-------- EXTRACTED MATERIAL

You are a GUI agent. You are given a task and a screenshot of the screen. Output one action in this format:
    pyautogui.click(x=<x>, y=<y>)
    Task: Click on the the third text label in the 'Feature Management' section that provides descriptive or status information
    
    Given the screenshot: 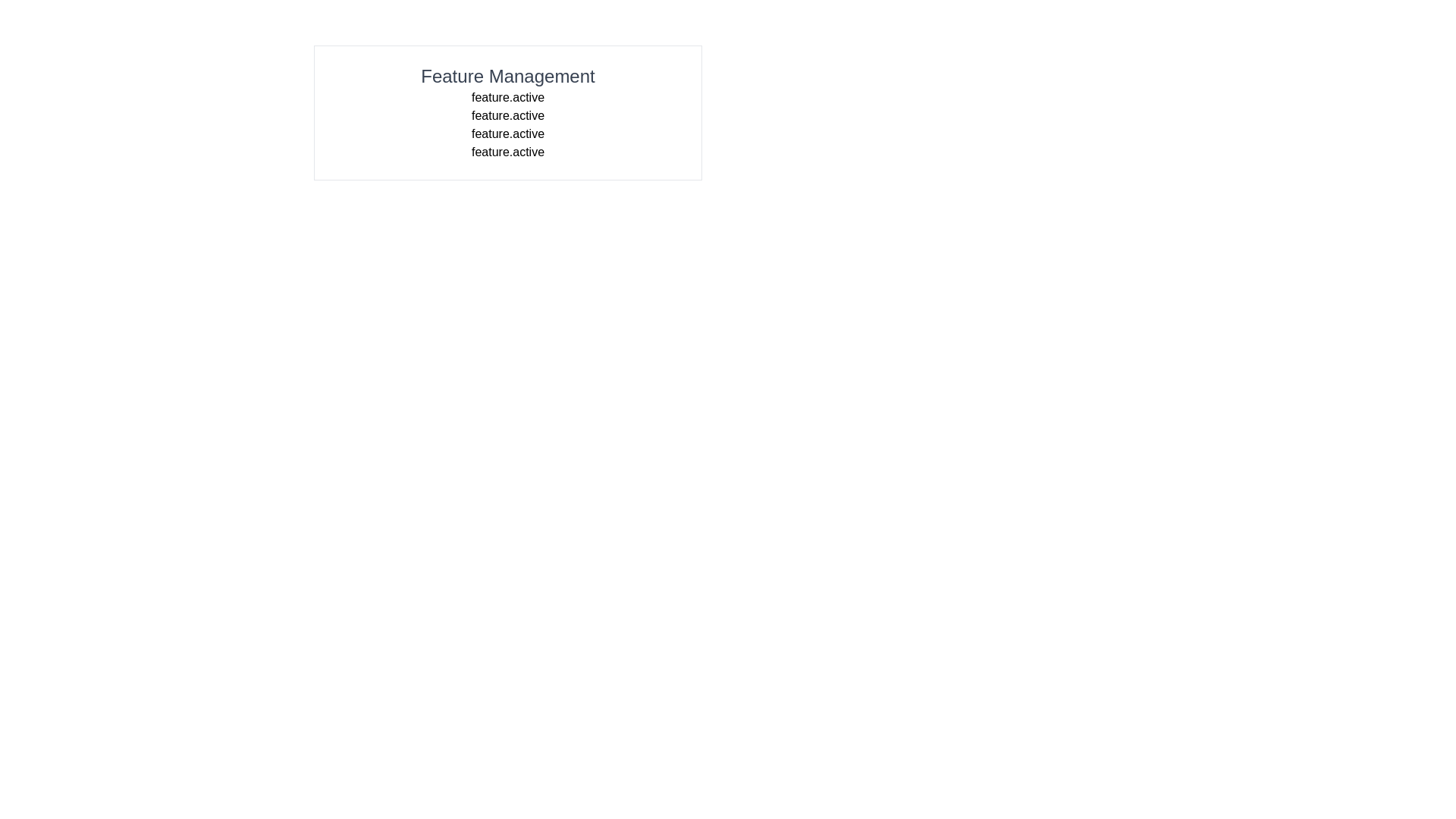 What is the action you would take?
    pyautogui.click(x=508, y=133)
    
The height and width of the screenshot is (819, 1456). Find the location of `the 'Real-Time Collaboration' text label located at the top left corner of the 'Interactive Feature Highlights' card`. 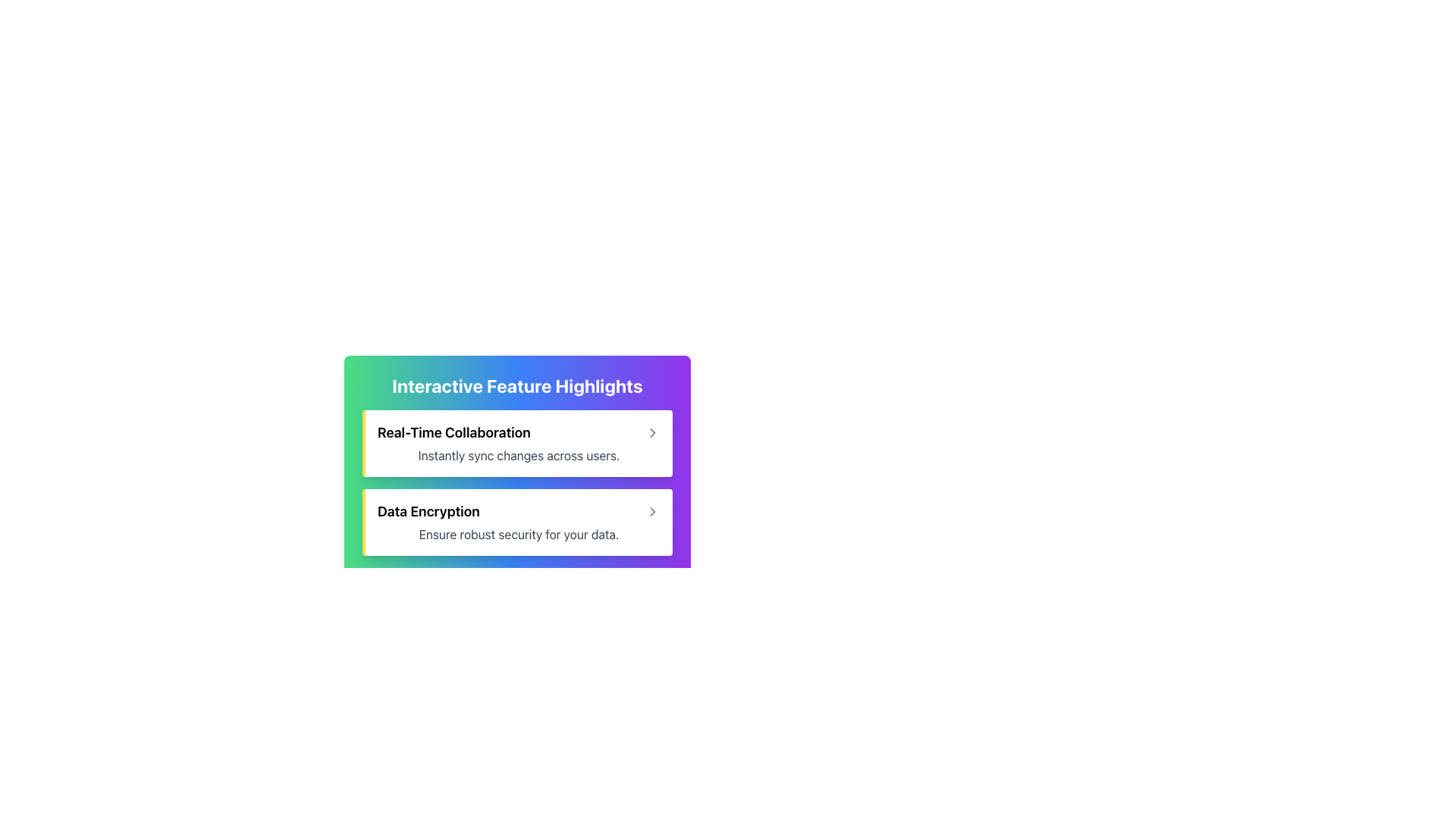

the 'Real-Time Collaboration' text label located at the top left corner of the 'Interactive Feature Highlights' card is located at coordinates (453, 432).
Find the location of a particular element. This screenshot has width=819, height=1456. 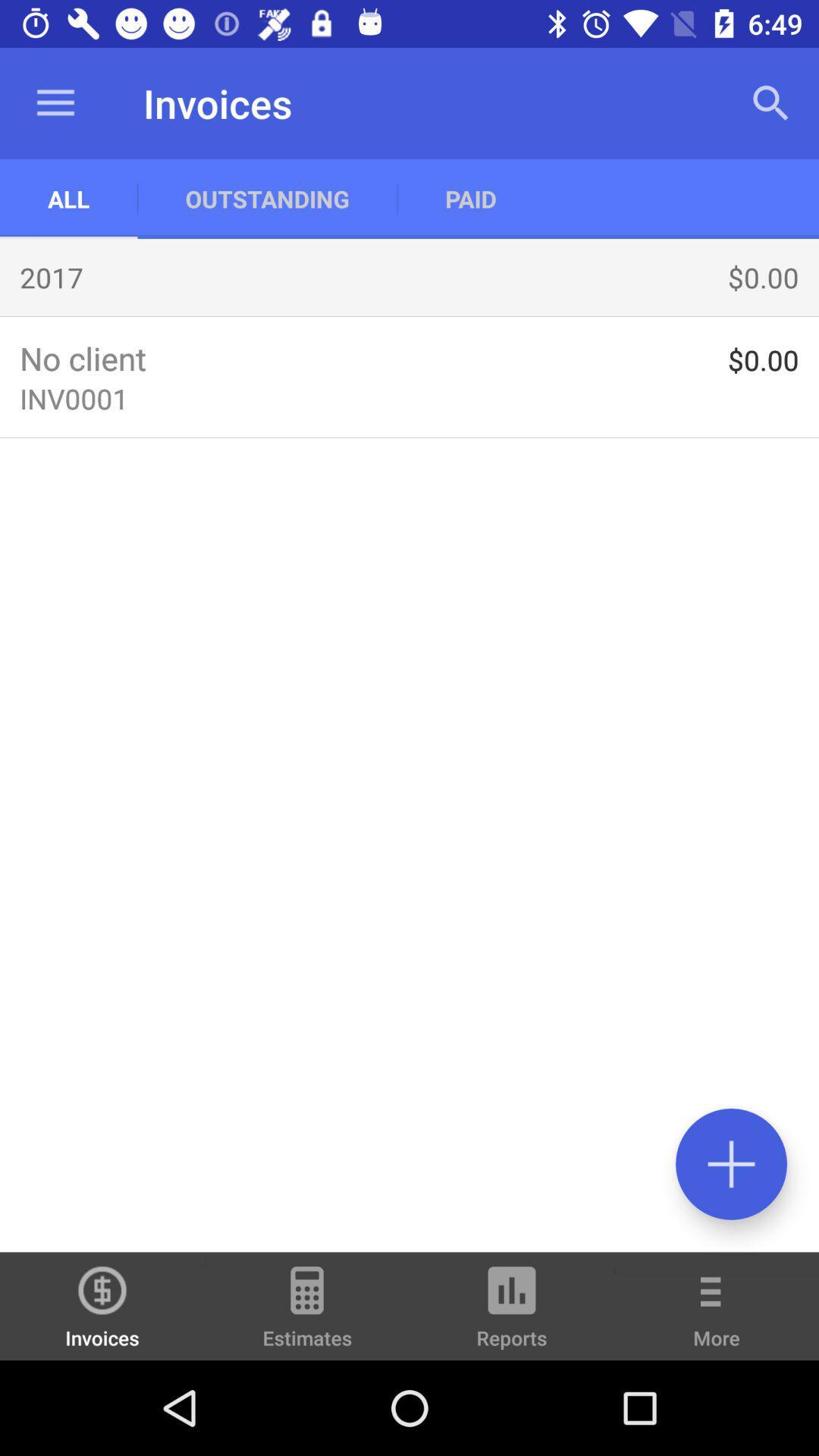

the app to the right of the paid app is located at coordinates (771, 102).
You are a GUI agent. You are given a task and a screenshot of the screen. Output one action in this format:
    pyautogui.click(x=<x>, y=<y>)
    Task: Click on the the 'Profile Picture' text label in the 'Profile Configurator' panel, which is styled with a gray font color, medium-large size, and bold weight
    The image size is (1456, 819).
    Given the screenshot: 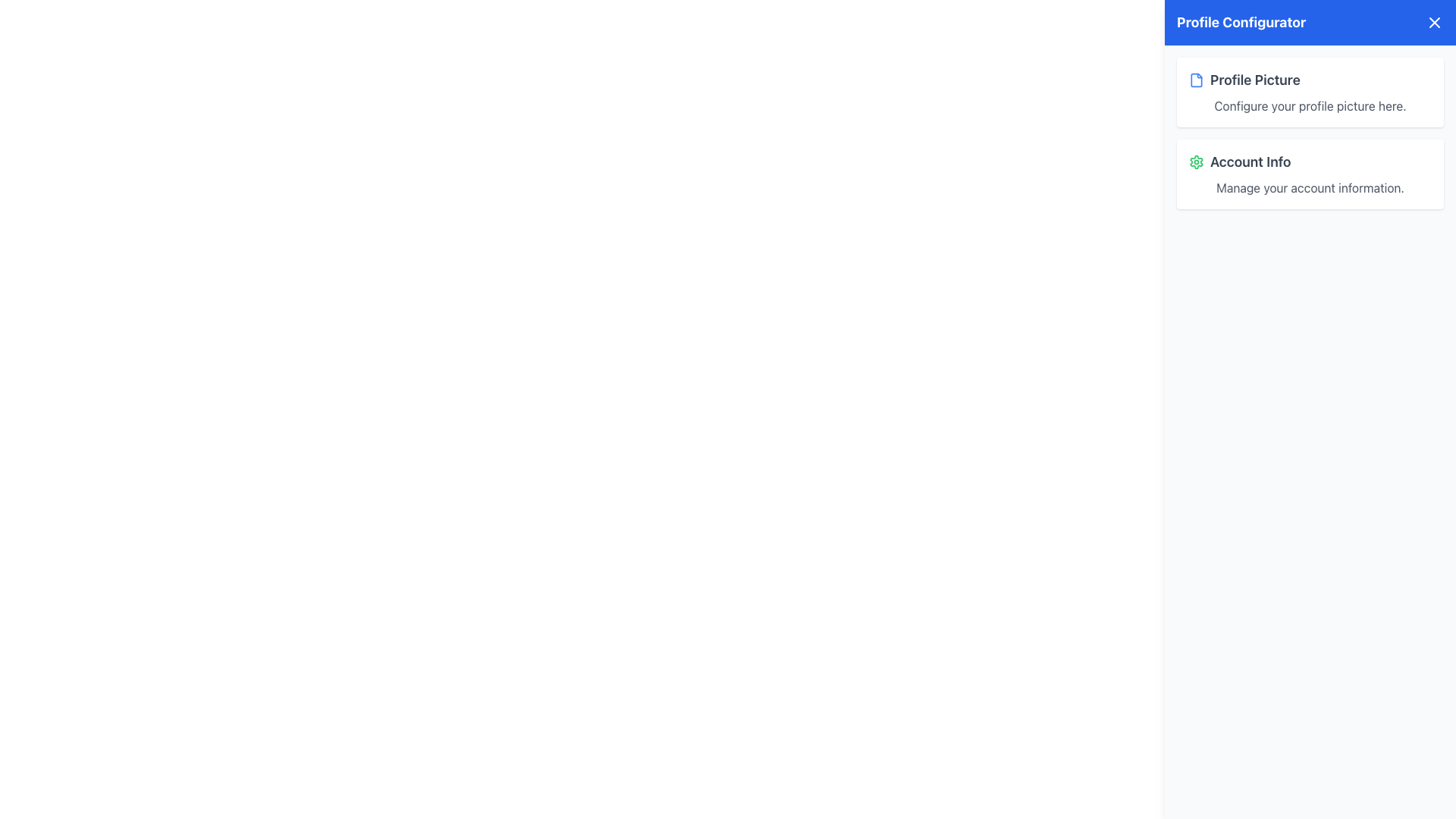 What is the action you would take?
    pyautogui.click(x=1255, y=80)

----------------

» SET PROBLEM: Retype the records word for word, from their first line through the line containing "Task: Click on the the third".

» WRITTEN ANSWER:
You are a GUI agent. You are given a task and a screenshot of the screen. Output one action in this format:
    pyautogui.click(x=<x>, y=<y>)
    Task: Click on the the third text label in the 'Feature Management' section that provides descriptive or status information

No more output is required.